Nel settore tessile e della pelletteria, il Made in Italy è da sempre sinonimo di qualità, ma sarà davvero così?

Anche se nel corso degli anni il nostro marchio si è conquistato il terzo posto nel mondo in termini di notorietà, addirittura subito dopo Coca-Cola e Visa, purtroppo la nostra tanto ostentata ricerca della perfezione nel tempo è scesa a compromessi con il fattore economico.

Le aziende per essere più competitive a livello di prezzo hanno infatti iniziato ad importare materie prime direttamente da Paesi Extracomunitari, dove quasi sempre però queste sono trattate chimicamente con sostanze sospette e potenzialmente nocive per l’ambiente e l’uomo.

Chi lo ha permesso?

Questa pratica, ormai abbracciata dalla quasi totalità delle aziende italiane, è stata consentita da una legge del 2010 secondo cui un capo, per meritare la dicitura Made in Italy, non deve essere prodotto necessariamente in Italia per intero, è sufficiente che siano realizzate qui almeno 2 delle 4 fasi del processo.

Cosa possiamo fare?

Essendo una problematica di grande impatto a livello ambientale, l’Organizzazione Internazionale GreenPeace ha deciso di mobilitarsi e di promuovere il progetto The Fashion Duel e la campagna Detox, per richiedere alle aziende tessili di eliminare entro il 2020 tutti i componenti tossici, iniziando da 11 gruppi di sostanze pericolose (sul sito di GreenPeace l’elenco completo delle sostanze incriminate). Alla campagna hanno aderito firme italiane importanti come Valentino, Benetton e Canepa, ed altri sei importanti produttori nazionali del tessile, come Besani e Italdenim, hanno già provveduto ad eliminare 8 delle 11 categorie tossiche.

Sarà sufficiente?

Secondo l’Associazione Tessile e Salute, l’intervento di GreenPeace non basta: eliminare le sostanze tossiche va bene, ma occorre anche controllare che l’intero processo produttivo sia “pulito”.

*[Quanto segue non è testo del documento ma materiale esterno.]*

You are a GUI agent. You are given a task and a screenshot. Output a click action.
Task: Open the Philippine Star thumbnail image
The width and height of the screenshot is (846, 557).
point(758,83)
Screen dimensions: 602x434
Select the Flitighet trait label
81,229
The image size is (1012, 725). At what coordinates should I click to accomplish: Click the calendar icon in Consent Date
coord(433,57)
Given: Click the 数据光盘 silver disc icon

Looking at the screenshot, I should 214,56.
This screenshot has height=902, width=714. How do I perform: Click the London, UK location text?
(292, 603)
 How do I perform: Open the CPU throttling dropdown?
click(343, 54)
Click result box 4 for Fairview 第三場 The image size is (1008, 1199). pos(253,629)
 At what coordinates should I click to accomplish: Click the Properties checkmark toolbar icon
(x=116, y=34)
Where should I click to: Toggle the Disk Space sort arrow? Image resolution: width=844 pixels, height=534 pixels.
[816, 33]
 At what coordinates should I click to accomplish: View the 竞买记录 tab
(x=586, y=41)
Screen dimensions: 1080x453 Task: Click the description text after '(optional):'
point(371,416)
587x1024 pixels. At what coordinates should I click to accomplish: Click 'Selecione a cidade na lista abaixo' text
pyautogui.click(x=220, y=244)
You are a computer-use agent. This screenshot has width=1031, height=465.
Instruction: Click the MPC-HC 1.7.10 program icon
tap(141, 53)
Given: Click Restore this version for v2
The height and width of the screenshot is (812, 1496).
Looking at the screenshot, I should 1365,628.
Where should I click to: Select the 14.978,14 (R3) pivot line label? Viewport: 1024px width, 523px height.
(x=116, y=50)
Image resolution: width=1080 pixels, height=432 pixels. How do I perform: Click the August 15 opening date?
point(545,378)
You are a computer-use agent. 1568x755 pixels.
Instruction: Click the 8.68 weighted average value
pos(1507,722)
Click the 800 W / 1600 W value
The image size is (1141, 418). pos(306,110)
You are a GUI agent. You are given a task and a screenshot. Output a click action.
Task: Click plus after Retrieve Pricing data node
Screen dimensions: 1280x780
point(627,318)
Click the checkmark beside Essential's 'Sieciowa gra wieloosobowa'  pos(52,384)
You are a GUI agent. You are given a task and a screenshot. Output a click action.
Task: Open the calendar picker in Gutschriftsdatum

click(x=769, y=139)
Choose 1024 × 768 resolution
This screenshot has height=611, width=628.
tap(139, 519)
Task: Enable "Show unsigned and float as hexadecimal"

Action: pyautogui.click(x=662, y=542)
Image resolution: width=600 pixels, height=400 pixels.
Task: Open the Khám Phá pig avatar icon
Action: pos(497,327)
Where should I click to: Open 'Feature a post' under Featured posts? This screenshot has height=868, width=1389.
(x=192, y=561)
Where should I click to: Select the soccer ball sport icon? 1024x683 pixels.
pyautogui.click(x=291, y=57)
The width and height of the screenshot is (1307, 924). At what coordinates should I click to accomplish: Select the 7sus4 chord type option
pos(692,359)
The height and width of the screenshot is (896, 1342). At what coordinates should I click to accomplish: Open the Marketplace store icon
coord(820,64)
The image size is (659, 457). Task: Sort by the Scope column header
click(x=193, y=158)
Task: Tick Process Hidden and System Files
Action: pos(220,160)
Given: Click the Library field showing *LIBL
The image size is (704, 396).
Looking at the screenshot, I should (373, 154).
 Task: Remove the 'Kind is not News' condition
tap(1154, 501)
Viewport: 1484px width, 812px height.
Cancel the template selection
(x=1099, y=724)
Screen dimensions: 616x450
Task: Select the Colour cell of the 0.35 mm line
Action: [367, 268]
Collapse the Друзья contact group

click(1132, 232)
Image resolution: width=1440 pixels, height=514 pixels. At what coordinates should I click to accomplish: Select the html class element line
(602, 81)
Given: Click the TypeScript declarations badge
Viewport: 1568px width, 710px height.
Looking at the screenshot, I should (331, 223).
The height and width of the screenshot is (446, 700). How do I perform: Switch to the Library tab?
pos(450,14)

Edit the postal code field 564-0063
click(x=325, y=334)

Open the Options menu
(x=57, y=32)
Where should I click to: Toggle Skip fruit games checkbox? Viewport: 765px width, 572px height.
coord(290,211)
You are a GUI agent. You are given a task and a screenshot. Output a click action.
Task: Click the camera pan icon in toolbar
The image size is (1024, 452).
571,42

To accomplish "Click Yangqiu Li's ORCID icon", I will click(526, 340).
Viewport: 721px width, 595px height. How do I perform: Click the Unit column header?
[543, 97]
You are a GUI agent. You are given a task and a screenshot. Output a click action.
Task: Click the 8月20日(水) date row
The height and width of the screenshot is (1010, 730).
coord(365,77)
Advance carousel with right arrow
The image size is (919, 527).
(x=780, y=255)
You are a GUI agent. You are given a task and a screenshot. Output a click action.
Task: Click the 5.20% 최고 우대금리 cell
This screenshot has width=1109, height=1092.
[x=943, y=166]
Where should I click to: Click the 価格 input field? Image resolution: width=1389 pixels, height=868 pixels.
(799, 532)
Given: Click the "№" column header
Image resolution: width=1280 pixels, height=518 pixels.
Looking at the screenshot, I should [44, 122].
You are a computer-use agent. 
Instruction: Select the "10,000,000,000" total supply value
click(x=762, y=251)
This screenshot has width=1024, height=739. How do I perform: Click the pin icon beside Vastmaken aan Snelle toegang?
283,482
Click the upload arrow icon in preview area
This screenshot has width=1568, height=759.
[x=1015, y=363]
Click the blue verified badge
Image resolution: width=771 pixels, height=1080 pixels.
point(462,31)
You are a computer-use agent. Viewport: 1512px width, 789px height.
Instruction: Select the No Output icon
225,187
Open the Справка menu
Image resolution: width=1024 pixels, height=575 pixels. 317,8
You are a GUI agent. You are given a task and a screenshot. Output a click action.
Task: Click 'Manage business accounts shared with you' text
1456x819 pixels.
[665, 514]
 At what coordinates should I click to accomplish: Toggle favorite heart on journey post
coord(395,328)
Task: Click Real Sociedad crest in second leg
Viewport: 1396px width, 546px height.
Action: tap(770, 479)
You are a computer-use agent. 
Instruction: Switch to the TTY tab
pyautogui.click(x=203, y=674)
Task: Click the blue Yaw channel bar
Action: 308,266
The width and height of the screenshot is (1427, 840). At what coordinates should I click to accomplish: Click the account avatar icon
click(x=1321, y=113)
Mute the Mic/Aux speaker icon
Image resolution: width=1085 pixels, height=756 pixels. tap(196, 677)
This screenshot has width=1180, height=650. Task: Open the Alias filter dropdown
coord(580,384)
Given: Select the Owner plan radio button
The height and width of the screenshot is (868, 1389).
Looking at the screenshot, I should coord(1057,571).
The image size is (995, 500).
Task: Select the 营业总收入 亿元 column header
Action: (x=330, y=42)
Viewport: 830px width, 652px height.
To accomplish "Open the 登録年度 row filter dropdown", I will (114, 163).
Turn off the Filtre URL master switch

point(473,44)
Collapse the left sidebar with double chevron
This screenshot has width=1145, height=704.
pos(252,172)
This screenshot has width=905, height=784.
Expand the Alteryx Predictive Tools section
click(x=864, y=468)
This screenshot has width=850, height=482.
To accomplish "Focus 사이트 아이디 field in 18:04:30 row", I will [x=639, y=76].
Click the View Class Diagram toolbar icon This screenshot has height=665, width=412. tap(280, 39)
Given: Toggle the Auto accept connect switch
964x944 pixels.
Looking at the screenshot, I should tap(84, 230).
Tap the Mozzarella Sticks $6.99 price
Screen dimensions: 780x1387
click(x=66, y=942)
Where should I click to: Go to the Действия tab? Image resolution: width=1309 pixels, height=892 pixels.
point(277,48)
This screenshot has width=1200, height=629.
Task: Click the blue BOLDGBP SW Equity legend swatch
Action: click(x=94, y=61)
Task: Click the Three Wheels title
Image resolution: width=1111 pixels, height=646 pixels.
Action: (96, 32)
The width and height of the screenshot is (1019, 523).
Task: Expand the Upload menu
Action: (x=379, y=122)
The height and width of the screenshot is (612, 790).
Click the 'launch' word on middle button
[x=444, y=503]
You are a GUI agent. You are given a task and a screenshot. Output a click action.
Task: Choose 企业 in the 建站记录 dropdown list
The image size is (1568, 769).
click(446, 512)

L’Osservatorio Dermatologico italiano riporta, infatti, che l’8% dei problemi alla pelle si devono all’abbigliamento e che i problemi maggiori sono stati riscontrati soprattutto con capi di importazione extraeuropea (Cina, India e Bangladesh): è sempre più necessario quindi che il processo produttivo sia sicuro per la salute umana, oltre che trasparente e tracciabile.

Chi deve vigilare?

Di questo si occuperà l’Associazione Tessile e Salute, in collaborazione con il Ministero della Salute, che verificherà la provenienza delle merci e le fasi di lavorazione per certificare le aziende realmente Made in Italy (per l’elenco completo dei produttori che hanno aderito: tinyurl.com/q2rwq63).